** START SELECTED TEXT **
David Hajdu (; born March 1955) is an American columnist, author and professor at Columbia University Graduate School of Journalism. He was the music critic for The New Republic for 12 years and is music editor at The Nation.

Biography
Hajdu is of Hungarian and Italian descent, and was born and raised in Phillipsburg, New Jersey, he attended New York University, where he majored in journalism.

His first professional work was illustrating for The Easton Express in 1972. He started writing for The Village Voice and Rolling Stone in 1979, and was the founding editor of Video Review magazine, where he worked from 1980 to 1984. In the late 1980s he began teaching at The New School, and was an editor at Entertainment Weekly from 1990 to 1999. He was the music critic for The New Republic for 12 years and is music editor at The Nation.

He has taught at the University of Chicago (as nonfiction writer in residence), Syracuse University, and Columbia University, where he is a professor of journalism.
** END SELECTED TEXT **
** START RECORDED DATA **
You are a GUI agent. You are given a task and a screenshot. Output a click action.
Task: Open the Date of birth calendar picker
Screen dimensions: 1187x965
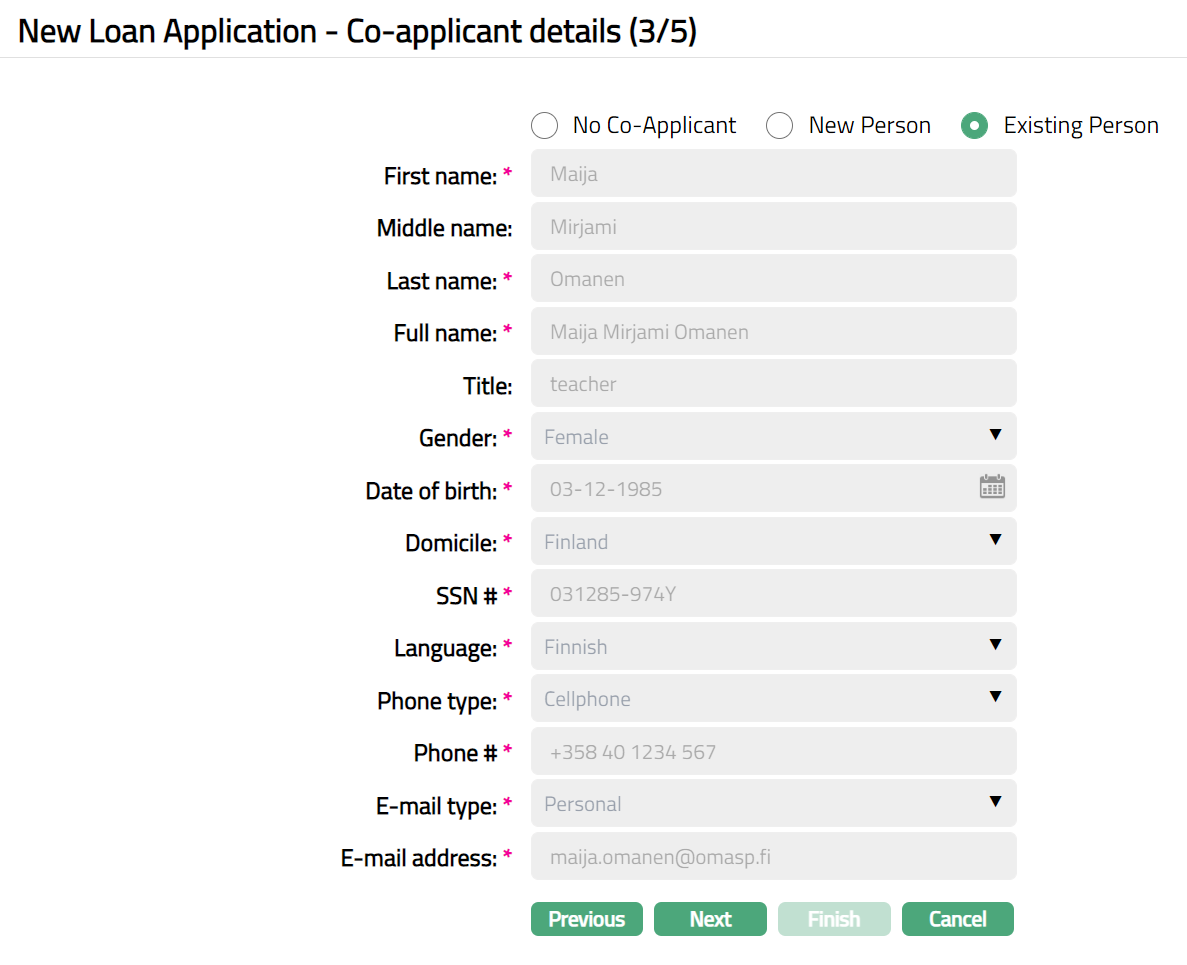[x=991, y=488]
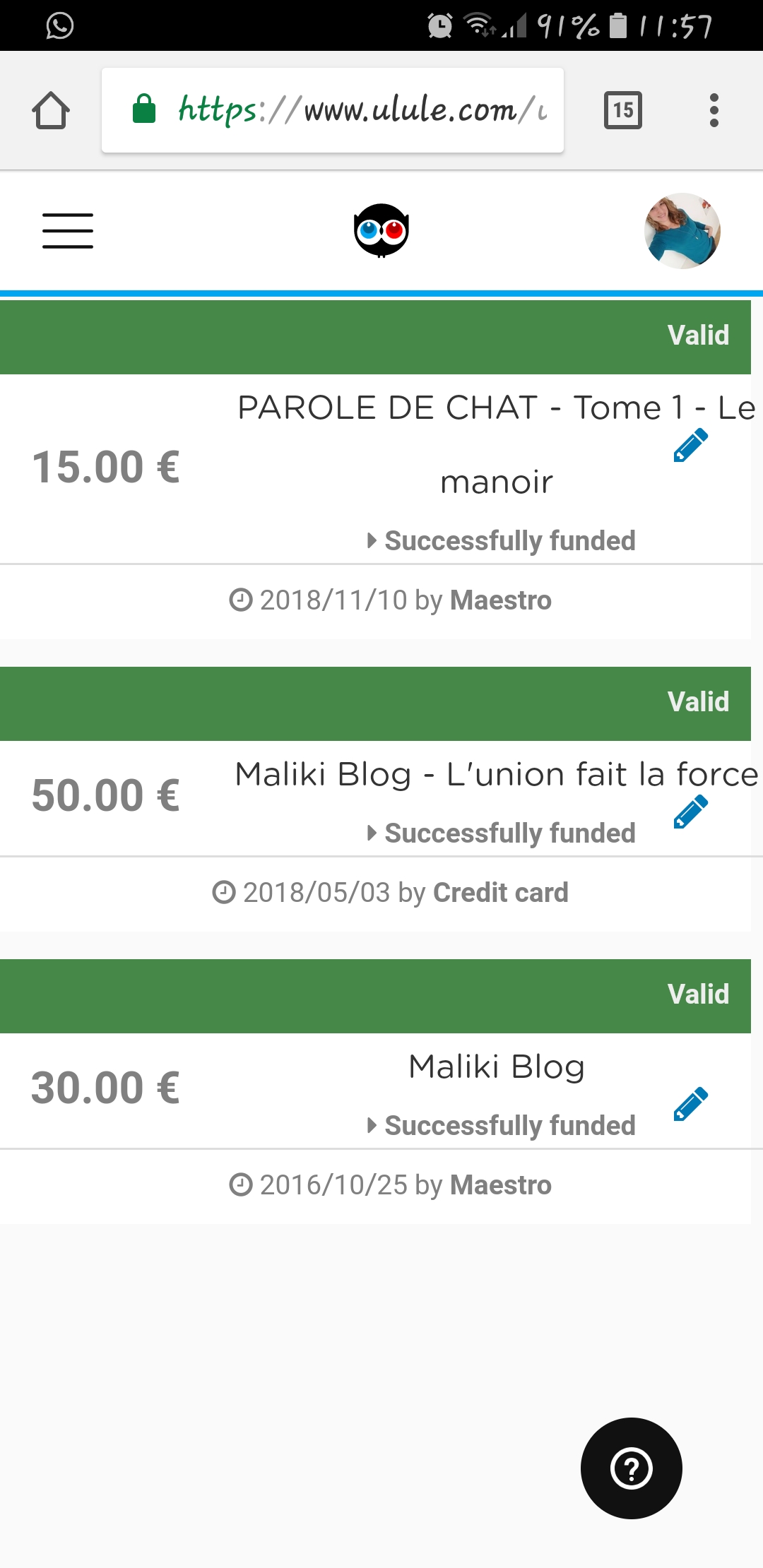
** END RECORDED DATA **
## TASKS
1. According to the David Hajdu biography, what subject did Hajdu major in at New York University?
2. Name every school or university where the David Hajdu biography says Hajdu has taught.
The data can be set aside; only the David Hajdu biography matters here.

## RESULTS
1. Journalism.

2. The New School, the University of Chicago, Syracuse University, Columbia University